L’humusation des corps

L'humusation est une alternative aux funérailles traditionnelles.

L’humusation est une alternative verte aux funérailles traditionnelles. Ce nouveau concept n’est pour l’instant autorisé nulle part. En France, seules l’inhumation et la crémation sont légalement acceptées. Dans d’autres pays, la cryogénisation ou la promession sont également permises.
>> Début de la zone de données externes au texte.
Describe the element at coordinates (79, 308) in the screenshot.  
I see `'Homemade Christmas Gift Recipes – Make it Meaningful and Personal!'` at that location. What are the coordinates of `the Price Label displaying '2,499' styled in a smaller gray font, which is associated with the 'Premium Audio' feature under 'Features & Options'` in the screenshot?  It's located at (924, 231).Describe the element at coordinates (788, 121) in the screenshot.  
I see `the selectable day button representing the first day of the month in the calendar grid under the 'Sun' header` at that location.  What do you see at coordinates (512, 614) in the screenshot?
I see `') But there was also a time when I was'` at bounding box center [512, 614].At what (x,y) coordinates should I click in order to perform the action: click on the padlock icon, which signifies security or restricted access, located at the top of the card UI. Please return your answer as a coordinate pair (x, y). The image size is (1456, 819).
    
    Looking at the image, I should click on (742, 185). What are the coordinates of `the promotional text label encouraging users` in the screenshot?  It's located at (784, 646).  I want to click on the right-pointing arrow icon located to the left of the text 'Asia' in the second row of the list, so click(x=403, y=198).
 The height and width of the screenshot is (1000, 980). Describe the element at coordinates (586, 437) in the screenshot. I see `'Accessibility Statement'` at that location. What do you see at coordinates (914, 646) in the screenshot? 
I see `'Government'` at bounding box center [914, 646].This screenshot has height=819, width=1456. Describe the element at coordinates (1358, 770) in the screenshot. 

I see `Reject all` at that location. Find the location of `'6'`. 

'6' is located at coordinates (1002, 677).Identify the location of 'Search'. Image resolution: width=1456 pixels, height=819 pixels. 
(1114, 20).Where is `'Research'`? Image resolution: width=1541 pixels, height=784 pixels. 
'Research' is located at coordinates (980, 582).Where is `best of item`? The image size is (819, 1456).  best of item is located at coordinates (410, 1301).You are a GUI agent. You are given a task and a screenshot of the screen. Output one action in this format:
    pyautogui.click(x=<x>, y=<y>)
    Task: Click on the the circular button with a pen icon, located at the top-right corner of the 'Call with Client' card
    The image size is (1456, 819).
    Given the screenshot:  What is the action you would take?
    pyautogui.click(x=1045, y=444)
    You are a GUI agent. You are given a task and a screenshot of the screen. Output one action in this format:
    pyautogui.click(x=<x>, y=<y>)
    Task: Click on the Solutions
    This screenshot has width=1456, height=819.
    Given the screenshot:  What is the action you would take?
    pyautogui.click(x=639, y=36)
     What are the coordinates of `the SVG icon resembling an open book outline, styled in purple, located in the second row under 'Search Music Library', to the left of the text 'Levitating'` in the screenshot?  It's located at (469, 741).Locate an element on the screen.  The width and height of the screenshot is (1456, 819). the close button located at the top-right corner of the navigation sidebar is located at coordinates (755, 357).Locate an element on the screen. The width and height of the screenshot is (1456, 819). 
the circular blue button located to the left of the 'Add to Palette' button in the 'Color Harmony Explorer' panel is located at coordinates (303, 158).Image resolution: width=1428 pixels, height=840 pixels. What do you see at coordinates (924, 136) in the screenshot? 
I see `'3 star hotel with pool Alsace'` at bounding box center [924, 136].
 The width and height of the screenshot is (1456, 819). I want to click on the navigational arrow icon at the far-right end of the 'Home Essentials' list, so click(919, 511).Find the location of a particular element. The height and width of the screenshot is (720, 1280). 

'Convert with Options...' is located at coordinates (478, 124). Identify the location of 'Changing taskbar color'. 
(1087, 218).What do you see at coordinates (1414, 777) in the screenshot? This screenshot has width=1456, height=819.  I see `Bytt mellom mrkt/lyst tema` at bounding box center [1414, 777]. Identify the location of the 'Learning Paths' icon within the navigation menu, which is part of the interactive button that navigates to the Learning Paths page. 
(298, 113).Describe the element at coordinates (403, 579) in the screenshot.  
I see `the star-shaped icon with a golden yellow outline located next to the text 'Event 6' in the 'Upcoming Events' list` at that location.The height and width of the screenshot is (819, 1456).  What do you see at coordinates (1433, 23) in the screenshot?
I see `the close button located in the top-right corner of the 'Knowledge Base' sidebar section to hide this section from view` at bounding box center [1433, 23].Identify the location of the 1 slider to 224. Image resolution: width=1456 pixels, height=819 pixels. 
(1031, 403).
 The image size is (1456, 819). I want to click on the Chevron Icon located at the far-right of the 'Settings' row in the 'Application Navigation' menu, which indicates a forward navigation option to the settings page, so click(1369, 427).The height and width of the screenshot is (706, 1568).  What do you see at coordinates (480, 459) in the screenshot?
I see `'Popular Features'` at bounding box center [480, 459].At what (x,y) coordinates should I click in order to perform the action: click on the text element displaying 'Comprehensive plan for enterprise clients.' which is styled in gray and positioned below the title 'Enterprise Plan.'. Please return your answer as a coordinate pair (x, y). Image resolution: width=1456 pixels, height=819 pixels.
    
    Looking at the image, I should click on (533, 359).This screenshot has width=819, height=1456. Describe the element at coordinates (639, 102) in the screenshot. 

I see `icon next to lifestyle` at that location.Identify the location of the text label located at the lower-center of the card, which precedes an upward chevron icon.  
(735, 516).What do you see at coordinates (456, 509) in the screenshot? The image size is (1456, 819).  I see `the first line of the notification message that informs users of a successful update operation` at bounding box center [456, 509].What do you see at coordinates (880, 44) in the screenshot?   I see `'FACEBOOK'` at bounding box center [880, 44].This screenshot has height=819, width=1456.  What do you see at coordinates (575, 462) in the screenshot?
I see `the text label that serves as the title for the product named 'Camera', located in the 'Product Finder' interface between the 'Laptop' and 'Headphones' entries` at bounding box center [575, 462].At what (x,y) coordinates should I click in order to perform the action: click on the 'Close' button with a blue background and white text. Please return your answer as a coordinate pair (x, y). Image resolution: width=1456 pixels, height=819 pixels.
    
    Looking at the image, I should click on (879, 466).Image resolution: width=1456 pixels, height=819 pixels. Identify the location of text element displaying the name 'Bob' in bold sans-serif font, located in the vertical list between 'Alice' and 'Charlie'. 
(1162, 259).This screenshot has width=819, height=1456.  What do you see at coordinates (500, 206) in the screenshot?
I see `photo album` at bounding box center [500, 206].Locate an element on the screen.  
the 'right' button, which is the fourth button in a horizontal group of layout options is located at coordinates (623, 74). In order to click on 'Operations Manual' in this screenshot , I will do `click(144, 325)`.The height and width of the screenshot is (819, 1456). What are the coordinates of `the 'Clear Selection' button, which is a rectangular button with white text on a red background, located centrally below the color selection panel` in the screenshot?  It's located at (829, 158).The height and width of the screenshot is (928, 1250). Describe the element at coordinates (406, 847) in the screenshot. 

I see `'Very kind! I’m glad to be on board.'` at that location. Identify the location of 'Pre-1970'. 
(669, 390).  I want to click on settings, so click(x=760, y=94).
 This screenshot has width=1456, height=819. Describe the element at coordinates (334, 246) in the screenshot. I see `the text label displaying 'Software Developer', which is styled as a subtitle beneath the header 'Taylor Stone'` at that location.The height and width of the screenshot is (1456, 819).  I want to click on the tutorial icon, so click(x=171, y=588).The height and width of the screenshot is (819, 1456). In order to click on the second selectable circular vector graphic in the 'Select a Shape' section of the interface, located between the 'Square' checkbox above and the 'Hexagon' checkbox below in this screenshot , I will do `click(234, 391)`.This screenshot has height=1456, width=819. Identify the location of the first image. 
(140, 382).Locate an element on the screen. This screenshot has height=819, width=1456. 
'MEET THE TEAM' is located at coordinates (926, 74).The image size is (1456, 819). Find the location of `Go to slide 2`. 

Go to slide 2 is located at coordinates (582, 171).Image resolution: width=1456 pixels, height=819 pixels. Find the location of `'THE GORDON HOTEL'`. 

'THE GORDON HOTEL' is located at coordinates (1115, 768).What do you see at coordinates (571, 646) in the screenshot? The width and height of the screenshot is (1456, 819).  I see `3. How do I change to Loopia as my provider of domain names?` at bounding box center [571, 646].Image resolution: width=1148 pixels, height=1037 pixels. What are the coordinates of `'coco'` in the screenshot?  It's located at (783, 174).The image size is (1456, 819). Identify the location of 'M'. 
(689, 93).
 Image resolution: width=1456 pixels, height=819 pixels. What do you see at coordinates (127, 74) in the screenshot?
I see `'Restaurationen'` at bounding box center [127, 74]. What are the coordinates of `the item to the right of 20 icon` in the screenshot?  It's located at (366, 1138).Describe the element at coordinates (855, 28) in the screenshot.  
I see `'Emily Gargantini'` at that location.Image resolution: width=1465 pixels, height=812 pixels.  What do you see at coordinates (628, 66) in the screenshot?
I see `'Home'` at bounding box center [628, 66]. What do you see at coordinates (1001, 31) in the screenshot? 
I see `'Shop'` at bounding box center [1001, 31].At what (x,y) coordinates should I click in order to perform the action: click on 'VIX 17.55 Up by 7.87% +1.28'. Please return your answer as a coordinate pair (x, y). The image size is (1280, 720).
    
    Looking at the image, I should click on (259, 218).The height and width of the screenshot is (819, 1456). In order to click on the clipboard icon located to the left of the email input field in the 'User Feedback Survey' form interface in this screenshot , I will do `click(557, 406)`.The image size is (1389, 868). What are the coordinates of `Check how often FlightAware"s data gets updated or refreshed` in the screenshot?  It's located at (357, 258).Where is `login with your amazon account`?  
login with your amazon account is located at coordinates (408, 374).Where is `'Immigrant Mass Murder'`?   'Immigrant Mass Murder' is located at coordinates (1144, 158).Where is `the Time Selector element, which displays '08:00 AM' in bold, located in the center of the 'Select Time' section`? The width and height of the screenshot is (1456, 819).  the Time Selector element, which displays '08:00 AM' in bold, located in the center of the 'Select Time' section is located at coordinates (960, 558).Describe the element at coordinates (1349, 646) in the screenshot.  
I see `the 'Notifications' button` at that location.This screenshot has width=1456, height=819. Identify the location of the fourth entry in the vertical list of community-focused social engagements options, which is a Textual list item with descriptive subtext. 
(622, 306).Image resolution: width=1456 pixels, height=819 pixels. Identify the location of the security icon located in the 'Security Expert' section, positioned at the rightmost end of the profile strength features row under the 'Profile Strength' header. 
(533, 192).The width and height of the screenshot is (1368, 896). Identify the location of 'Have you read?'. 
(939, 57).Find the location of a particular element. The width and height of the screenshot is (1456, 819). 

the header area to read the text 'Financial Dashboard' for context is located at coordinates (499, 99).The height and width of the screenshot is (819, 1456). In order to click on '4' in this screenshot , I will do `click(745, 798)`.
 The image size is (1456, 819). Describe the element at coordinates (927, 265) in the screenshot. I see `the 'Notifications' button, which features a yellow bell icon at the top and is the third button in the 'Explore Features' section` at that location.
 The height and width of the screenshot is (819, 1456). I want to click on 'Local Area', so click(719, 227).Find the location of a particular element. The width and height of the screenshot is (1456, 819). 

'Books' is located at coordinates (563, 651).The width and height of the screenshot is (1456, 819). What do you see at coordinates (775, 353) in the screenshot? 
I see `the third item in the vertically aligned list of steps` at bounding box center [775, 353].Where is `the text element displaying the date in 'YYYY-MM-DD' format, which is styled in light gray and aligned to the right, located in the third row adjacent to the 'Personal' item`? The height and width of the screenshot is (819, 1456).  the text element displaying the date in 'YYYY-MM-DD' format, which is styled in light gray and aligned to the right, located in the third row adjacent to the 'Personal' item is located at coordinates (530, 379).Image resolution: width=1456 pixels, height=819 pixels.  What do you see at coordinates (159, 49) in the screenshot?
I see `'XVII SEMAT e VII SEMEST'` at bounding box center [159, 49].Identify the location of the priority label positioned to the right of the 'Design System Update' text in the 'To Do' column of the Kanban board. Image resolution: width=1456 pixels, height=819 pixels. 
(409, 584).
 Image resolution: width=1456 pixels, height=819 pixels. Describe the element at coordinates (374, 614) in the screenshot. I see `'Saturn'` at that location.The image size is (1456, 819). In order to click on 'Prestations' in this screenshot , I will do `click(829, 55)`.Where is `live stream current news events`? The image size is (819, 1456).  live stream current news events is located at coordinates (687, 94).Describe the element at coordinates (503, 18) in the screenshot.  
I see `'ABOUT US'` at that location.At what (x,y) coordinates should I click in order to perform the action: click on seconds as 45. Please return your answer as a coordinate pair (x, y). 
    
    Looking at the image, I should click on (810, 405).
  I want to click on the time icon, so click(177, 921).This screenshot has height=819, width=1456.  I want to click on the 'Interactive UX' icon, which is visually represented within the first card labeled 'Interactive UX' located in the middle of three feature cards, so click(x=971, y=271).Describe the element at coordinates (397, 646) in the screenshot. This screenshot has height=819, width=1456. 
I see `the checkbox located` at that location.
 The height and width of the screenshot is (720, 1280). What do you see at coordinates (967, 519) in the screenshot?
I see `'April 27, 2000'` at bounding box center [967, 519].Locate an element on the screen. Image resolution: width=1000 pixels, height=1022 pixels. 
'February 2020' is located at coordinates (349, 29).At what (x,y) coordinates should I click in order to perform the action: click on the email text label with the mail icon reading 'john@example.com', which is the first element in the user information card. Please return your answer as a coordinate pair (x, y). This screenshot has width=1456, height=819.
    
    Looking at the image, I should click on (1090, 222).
Qu’est ce que l’humusation ?

Après la Capsula Mundi et le cercueil en carton, l’humusation du corps est une nouvelle idée de sépulture écologique. L’idée est simple : transformer un corps en humus.

C’est en enterrant l’une de ses poules dans un compost que Francis Busigny, l’initiateur du projet, s’est rendu compte de la rapidité avec laquelle un corps pouvait se transformer en humus.

C’est alors qu’il a eu l’idée d’adapter le concept à l’Homme. Cependant, cette solution n’est pour l’instant autorisée dans aucun pays.

Une pétition circule en ligne pour légaliser l’humusation.

Le saviez-vous ?

L’humus est la partie supérieure du sol composée de matières organiques, c’est-à-dire la matière fabriquée par les êtres vivants.

Le déroulement

Le Jardin-Forêt de la Métamorphose

Pour cette pratique, le cimetière est remplacé par un « Jardin-Forêt de la Métamorphose ». D’un côté, un Jardin où les corps en plein humusation reposent. Lorsque le processus est terminé, la famille peut récupérer le compost obtenu et l’utiliser pour planter un arbre dans le côté Forêt.

La préparation

Avant de commencer le processus d’humusation, le défunt doit être démuni de tous éléments extérieurs (vêtements, bijoux). Il sera ensuite emmailloté dans un linceul puis déposé sur une civière réutilisable dont le couvercle peut être personnalisé.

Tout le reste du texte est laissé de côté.